I took the matrix from here
But I didn´t notice that the w coordinate of the translational part of this matrix is set to zero. I thought that w of the translational part must always be one. The w value
introduced the weird translation I had to fight with. :angry:

Maybe I have to rethink my whole approach concerning matrices. I learned from David Eberlys fine "Geometric Tools" that it is a good idea to distinct point and vectors.
And I distinct them per type. So I have a point and a vector class. Points w is always 1, Vector w is always 0. At least I thought so.
I had to relax this lately because the homogenous approach to perspective division demands w values different from zero or one.

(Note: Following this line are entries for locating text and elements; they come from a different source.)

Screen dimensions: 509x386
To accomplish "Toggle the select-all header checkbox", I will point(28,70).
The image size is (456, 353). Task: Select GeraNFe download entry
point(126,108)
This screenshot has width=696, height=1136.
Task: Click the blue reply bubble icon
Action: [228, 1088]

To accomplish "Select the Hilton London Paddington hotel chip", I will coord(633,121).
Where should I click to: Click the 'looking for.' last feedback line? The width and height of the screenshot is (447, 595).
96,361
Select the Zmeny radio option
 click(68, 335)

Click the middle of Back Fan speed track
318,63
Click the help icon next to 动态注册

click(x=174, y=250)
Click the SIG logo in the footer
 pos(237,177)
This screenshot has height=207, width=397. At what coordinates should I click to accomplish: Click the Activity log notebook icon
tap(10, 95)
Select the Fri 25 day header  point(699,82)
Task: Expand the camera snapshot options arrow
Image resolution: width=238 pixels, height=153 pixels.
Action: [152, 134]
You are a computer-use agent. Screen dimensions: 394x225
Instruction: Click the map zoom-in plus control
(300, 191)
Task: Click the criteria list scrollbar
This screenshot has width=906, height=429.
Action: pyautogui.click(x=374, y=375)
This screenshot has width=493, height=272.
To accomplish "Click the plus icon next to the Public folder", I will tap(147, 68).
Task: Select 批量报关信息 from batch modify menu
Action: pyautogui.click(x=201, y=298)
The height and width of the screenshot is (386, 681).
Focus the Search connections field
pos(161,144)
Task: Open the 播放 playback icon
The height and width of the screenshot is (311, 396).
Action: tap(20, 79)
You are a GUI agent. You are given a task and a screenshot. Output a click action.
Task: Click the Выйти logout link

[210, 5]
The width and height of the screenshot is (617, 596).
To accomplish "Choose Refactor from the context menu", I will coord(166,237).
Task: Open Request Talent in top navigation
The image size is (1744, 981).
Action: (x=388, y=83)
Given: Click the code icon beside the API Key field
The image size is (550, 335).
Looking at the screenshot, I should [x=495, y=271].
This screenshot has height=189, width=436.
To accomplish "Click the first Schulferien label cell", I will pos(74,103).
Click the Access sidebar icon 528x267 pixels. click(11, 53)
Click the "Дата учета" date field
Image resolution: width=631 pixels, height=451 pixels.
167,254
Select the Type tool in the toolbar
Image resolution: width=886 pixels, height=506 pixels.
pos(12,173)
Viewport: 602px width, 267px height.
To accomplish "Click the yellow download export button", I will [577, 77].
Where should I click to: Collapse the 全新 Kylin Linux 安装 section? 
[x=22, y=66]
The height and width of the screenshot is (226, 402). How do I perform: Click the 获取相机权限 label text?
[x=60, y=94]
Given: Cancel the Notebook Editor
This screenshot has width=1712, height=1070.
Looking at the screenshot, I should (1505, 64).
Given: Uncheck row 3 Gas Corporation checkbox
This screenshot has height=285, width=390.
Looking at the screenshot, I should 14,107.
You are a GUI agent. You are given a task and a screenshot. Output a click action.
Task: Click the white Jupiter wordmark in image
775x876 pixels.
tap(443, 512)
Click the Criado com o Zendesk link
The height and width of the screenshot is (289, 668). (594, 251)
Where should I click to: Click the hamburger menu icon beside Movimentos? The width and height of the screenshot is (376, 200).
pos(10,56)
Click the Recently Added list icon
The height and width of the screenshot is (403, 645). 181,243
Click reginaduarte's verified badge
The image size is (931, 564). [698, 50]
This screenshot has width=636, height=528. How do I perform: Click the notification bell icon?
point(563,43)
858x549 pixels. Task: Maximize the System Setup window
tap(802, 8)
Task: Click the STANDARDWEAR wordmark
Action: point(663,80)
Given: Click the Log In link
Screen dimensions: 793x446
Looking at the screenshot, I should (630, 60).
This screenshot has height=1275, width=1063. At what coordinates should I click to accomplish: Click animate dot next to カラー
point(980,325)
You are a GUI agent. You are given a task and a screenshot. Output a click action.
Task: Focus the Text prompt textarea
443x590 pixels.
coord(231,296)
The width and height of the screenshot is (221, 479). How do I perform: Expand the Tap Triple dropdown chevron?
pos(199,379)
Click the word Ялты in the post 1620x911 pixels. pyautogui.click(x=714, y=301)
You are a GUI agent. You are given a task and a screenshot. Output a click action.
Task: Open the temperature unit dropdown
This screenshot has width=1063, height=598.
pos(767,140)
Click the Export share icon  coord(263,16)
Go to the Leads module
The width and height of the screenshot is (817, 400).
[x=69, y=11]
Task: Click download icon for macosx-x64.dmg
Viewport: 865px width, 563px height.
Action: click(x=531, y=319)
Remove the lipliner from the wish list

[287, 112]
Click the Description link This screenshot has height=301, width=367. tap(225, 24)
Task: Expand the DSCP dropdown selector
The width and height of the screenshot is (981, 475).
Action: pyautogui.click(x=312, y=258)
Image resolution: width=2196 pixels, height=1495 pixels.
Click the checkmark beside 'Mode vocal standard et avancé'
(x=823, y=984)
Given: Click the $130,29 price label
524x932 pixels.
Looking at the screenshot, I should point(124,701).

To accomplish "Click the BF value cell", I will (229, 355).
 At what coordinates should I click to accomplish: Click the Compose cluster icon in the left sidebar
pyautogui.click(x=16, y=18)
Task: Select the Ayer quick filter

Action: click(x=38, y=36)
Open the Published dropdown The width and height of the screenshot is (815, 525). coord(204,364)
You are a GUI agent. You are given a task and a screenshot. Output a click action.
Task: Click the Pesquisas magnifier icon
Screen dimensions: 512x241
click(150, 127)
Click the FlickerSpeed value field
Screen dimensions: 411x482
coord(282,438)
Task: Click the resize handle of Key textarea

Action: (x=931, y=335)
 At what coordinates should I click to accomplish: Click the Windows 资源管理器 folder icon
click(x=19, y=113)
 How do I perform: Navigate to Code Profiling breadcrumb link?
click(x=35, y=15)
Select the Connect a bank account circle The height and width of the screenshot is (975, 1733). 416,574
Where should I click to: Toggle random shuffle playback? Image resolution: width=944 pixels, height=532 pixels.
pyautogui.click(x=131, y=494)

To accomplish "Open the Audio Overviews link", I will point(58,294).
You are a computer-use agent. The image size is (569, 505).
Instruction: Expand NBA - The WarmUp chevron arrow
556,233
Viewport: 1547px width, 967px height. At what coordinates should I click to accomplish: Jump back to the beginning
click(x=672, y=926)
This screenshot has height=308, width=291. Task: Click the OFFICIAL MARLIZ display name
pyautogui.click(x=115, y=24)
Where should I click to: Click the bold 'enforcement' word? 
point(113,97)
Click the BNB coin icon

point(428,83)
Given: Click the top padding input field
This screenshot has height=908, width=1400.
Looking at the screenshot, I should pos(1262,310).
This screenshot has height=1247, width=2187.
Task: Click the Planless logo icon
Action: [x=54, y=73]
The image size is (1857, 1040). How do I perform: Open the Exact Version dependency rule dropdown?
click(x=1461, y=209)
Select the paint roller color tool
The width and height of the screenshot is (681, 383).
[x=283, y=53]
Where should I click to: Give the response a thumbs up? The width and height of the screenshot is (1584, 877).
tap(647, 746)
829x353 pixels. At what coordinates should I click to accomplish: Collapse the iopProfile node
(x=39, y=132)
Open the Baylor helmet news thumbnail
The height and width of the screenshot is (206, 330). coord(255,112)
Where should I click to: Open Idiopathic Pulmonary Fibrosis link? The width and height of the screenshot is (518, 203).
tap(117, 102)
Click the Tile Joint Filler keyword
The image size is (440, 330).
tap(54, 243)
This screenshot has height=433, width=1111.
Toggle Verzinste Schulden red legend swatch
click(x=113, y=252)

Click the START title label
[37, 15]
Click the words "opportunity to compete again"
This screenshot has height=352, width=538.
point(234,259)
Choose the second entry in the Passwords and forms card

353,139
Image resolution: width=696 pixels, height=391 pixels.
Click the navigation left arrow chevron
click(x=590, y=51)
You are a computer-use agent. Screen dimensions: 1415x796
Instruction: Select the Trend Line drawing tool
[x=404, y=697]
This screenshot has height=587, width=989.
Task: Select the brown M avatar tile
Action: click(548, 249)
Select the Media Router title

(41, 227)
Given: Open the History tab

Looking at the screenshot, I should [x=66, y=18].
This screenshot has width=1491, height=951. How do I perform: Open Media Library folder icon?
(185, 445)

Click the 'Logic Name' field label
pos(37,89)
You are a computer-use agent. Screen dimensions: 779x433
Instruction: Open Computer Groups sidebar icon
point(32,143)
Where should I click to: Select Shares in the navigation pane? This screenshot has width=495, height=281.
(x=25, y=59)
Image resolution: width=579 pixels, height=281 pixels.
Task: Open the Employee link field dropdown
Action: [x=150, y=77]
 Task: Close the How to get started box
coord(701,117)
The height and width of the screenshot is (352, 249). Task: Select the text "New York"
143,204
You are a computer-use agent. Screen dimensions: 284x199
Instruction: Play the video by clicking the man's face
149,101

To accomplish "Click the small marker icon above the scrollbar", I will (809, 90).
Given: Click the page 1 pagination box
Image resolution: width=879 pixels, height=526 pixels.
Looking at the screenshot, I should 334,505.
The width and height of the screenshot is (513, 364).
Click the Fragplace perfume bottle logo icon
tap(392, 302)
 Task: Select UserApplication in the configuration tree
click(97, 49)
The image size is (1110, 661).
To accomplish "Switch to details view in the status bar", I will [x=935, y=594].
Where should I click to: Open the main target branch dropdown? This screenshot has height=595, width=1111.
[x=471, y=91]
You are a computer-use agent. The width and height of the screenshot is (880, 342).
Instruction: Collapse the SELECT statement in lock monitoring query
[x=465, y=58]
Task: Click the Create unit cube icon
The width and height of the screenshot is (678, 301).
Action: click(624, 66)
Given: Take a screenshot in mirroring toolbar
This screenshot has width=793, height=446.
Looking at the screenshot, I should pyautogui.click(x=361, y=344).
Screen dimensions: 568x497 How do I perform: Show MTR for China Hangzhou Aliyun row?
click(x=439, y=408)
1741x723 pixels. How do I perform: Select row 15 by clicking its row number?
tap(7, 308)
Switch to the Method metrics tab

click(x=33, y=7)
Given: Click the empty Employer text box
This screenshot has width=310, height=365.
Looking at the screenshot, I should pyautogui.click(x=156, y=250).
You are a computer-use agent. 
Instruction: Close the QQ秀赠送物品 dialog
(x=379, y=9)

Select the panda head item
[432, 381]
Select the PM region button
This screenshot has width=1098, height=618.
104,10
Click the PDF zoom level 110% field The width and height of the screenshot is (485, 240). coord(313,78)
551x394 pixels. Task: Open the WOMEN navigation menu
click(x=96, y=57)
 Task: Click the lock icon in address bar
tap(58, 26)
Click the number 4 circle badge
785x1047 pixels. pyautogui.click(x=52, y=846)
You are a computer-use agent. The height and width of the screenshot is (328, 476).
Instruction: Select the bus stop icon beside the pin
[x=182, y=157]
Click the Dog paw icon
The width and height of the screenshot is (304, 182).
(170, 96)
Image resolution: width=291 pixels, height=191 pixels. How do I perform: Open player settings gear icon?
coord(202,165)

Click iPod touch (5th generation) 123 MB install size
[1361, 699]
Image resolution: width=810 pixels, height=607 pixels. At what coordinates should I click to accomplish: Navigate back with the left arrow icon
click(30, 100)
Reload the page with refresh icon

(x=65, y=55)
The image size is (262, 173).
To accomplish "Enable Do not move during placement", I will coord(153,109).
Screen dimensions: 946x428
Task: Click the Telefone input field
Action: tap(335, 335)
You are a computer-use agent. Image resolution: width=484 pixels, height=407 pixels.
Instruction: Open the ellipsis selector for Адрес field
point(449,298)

My whole approach to matrices is somewhat broken now. Maybe I will rewrite them. My current approach looks like this:

public class Matrix3 {

private Vector3 x, y, z;
private Point3 w;

[...]
}[/quote]

Up to now I liked it and thought it was elegant, but there are cases like projection when w actually is not a point.

Now i do something like:

matrix3.w().setW(0.0f) [/quote] which contradicts the statement that w is of type point3.

Maybe I have to abandon this approach. I also have never seen anybody do it like this - there might be a reason.... :unsure:

Thank you so much and extra pair of eyes can really do wonders sometimes - I was so stuck in my approach - I would have never noticed that glitch.